4.3 Strengths and limitations
This study has some strengths that support the validity of our findings. First, we observed the association of eczema phenotypes with allergic multimorbidity in the largest cohort, (N = 6,852) to date. Further, all allergic diseases, which are considered in the atopic march, were included in the analysis. The overall prevalence of allergic diseases that we observed are in line with other reports.14,15,36-39 However, eczema prevalence was slightly higher than commonly reported.15,17,38,39This could be, partly, due to the self-/guardian-reported factors utilized for verification of eczema presence. Prevalence of eczema phenotypes resembled the distribution of phenotypes in the cohorts that were used to define them initially, with the most prevalent phenotypes (besides “Never eczema”) being “Very early onset – remitting” and “Early onset – remitting”.7 Further, our investigation covers a wide age-range (0 – 17 years) including infancy, childhood, and adolescence, while many other studies assess outcomes at a younger age. Regression models were adjusted comprehensively for confounders, known to influence allergic disease development. Lastly, due to the population-based study design, our findings are derived from real-life data and do not rely on selective sampling, leading to results representative for the general population.

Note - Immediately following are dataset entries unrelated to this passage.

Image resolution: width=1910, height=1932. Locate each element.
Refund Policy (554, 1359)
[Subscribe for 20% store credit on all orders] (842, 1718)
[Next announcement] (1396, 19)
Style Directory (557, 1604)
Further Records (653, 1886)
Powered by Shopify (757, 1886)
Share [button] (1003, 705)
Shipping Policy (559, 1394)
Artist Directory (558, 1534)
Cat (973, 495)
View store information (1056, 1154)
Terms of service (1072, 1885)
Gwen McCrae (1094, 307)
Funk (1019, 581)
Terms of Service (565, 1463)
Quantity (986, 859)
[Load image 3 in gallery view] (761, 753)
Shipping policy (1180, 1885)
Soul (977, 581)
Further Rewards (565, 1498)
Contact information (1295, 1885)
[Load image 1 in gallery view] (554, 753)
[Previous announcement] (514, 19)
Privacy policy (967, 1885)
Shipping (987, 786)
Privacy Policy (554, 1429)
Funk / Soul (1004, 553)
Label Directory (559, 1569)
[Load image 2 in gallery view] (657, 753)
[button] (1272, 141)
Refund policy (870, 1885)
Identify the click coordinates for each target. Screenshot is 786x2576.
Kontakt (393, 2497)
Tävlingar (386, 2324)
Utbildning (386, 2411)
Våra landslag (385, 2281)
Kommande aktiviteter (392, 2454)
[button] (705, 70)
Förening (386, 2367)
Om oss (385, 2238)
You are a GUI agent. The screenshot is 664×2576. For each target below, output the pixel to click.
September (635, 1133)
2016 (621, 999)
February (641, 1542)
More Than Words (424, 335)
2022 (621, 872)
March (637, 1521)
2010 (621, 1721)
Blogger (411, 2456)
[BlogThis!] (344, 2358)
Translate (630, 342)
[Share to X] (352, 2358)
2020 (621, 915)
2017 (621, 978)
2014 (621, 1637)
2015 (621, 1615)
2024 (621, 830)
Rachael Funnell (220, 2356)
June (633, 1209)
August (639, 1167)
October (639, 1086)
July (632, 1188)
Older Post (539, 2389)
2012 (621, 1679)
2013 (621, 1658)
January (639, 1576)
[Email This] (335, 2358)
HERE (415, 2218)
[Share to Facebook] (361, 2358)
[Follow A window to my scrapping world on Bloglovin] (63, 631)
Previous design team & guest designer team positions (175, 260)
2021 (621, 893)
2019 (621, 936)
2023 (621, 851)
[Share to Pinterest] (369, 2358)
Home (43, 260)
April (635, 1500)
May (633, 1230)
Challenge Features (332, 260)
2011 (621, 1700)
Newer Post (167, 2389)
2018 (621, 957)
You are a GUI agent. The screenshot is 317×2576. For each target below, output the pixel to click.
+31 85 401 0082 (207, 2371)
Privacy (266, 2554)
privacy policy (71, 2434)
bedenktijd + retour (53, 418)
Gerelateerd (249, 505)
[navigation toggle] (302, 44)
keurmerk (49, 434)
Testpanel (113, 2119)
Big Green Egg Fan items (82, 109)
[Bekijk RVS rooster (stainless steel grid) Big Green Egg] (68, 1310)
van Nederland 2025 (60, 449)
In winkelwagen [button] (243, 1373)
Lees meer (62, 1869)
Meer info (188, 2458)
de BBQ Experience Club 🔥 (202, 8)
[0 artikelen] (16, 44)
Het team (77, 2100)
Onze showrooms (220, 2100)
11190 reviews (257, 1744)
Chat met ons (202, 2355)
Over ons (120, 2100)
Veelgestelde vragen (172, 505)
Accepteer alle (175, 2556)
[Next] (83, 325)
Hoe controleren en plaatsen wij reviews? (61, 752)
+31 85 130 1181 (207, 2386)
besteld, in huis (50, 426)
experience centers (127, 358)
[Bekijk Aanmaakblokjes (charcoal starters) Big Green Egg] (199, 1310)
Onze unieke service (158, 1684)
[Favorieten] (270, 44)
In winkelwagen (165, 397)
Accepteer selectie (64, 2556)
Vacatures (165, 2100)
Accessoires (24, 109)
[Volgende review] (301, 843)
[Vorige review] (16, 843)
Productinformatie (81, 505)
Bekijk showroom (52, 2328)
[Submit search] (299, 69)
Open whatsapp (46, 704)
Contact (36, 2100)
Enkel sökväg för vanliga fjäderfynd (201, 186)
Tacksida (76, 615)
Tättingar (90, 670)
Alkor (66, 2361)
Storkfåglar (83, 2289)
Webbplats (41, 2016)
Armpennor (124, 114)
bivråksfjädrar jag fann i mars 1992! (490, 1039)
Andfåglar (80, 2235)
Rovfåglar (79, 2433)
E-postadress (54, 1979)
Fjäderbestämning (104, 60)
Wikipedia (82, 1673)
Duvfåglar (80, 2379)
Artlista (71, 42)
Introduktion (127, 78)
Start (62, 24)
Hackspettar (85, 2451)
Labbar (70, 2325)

However, some limitations need to be addressed. Firstly, the data used in this study was derived from self-/guardian-reported questionnaires. Additionally, the calculation of age of onset displayed some imprecision, as it was based on the age brackets which had been predefined with differing durations, resulting in estimates within those age brackets. Further, recall bias at baseline may have been present, since subjects had to report presence, treatment and medication of allergic diseases since birth. Lastly, due to the Lifelines cohort exclusively consisting of participants based in the Northern Netherlands, our results are subject to a regional bias. However, as described above, our data is in line with findings from comparable cohorts.